Look, if it was up to me, I would abolish the Senate, one of the most anti-democratic institutions in the government. But it isn’t up to me and, after 7 decades on earth, I’ve come to the conclusion that it never will be. Writing for the New York Review, Alexander Burns, proposes some ad hoc reforms for the Democrats instead.


In case you missed the day in middle school when they explained what the Senate is, keep in mind that On July 16, 1787, the Constitution's framers arrived at the so-called "Great Compromise," to protect the interests of the small (rural) states, which demanding they have the power to block anything the states where all the people lived wanted to do. Apologists claim that “Without that compromise, there would likely have been no Constitution, no Senate, and no United States as we know it today… In selecting an appropriate visual symbol of the Senate in its founding period, one might consider an anchor, a fence, or a saucer. Writing to Thomas Jefferson, who had been out of the country during the Constitutional Convention, James Madison explained that the Constitution's framers considered the Senate to be the great ‘anchor’ of the government. To the framers themselves, Madison explained that the Senate would be a ‘necessary fence’ against the ‘fickleness and passion’ that tended to influence the attitudes of the general public and members of the House of Representatives. George Washington is said to have told Jefferson that the framers had created the Senate to ‘cool’ House legislation just as a saucer was used to cool hot tea.”
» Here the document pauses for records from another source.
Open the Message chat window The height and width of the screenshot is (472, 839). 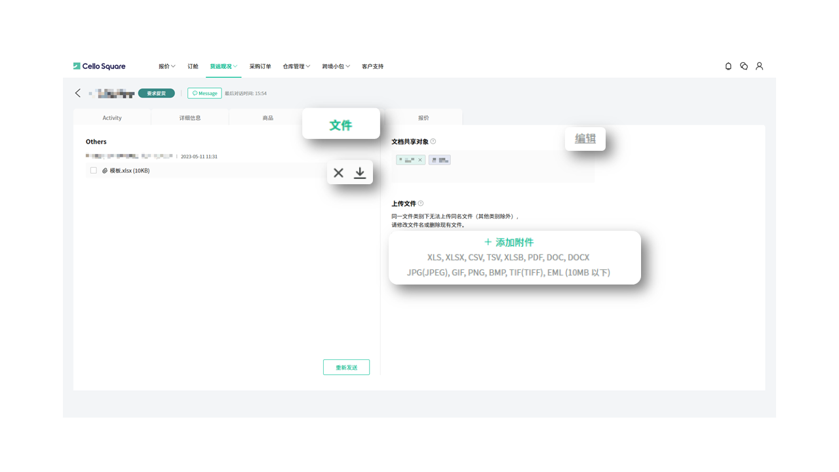click(x=204, y=92)
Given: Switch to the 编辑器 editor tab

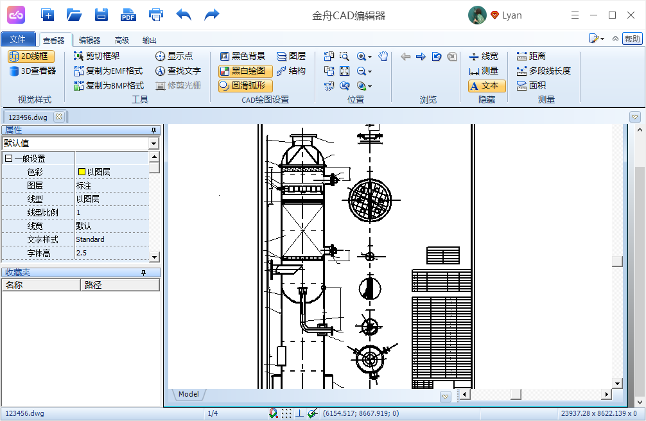Looking at the screenshot, I should tap(89, 40).
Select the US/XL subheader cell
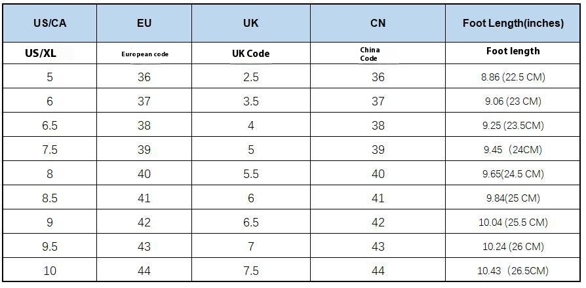 [x=41, y=53]
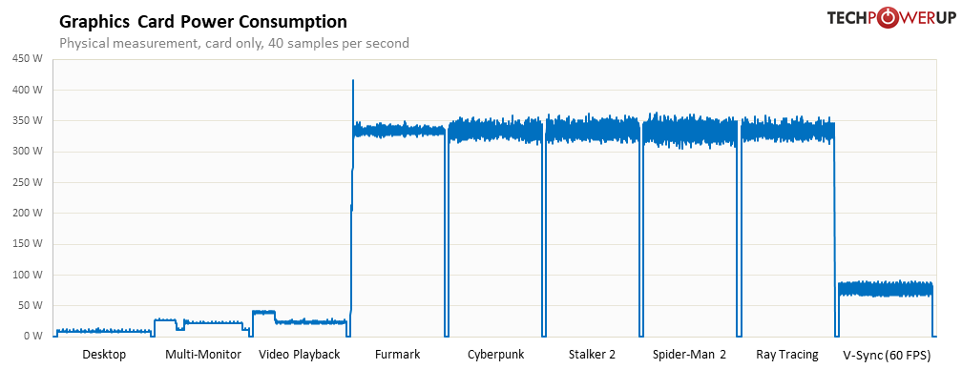Click the Desktop axis label
The width and height of the screenshot is (962, 369).
[104, 355]
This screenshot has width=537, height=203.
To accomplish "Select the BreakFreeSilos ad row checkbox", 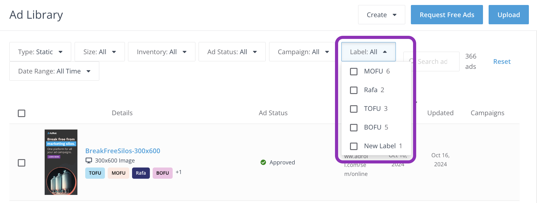I will point(22,163).
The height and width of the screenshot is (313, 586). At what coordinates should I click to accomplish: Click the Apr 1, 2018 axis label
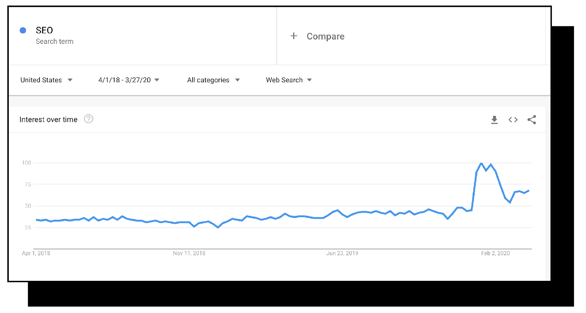click(36, 253)
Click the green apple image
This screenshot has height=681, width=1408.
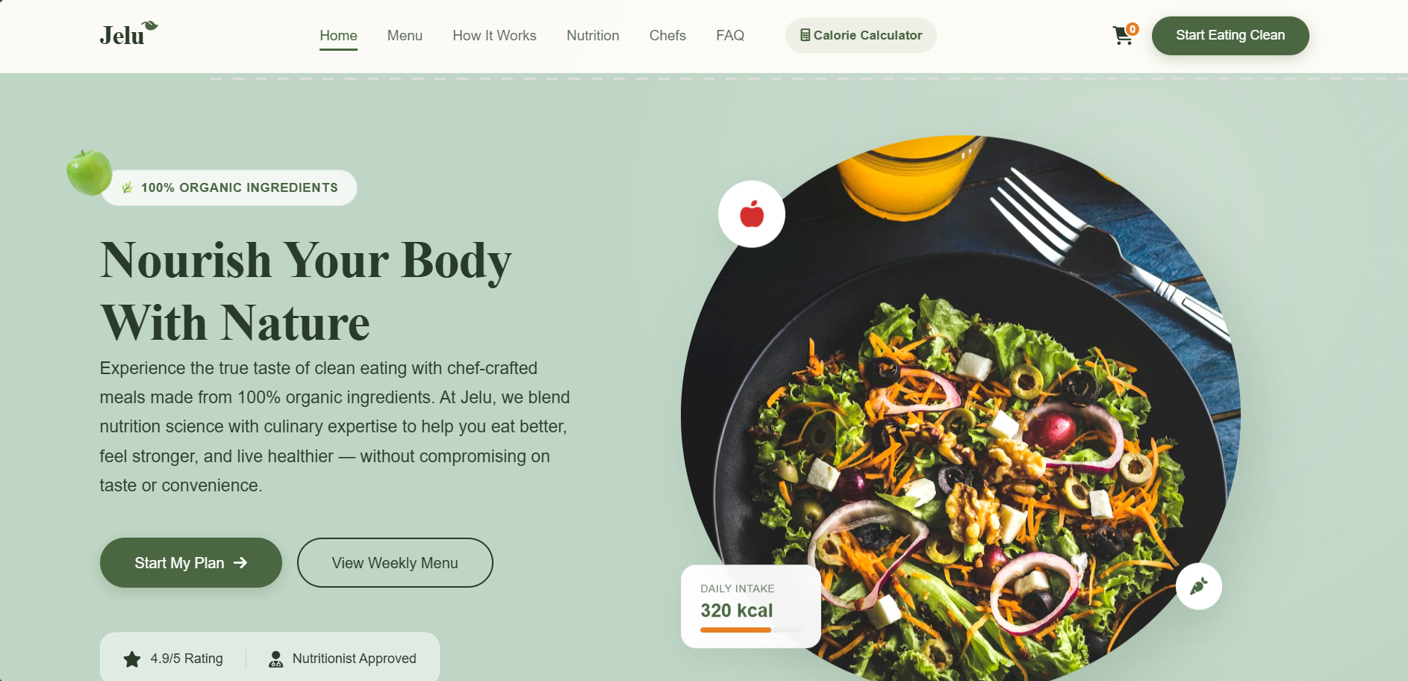[x=90, y=172]
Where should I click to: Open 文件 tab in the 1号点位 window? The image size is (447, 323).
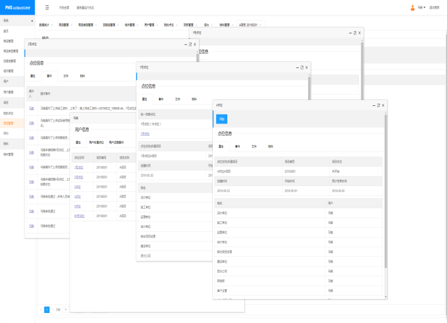(177, 99)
The most obvious reform— the one that conservatives will never agree to— would be getting rid of a rule that not events wealthy slaveholders who wrote the Constitution suggested: the filibuster. But Burns began by rehashing what’s wrong with the Senate in a more fundamental way. “The Senate’s two-seats-per-state structure,” he wrote, “is a preposterously distorted one, granting the people of South Dakota or Wyoming the same voice as the people of Georgia— even though each of those western states boasts a population smaller than Georgia’s Gwinnett County.” Obviously North and South Dakota and Wyoming should be combined into one godforsaken state called Dakota— with just 2 reactionary senators instead of 6. Just that one reform would solve the Senate problem. That’s my idea, not Burns’. He just noted that “With the remaking of the Republican Party in Donald Trump’s image, America’s rural and white constituencies have swung rapidly to the right, putting Democrats at an ever-deepening disadvantage in the competition for power in the Senate. Indeed the makeup of the Republican coalition these days is so ideally suited to winning elections in sparsely populated states that it takes political malpractice and misfortune on an almost comical scale for the conservative party not to win control. Happily for Democrats, Republicans have hit that mark on several occasions, including in 2020, when Trump reacted to his defeat in the presidential race by taking revenge on his party’s Senate candidates in a crucial Georgia runoff election. Trump gave a reprise performance in the midterm elections, installing buffoonish and offensive candidates for the Senate in swing states like Pennsylvania, Arizona, and Georgia, dooming Republicans in those races.”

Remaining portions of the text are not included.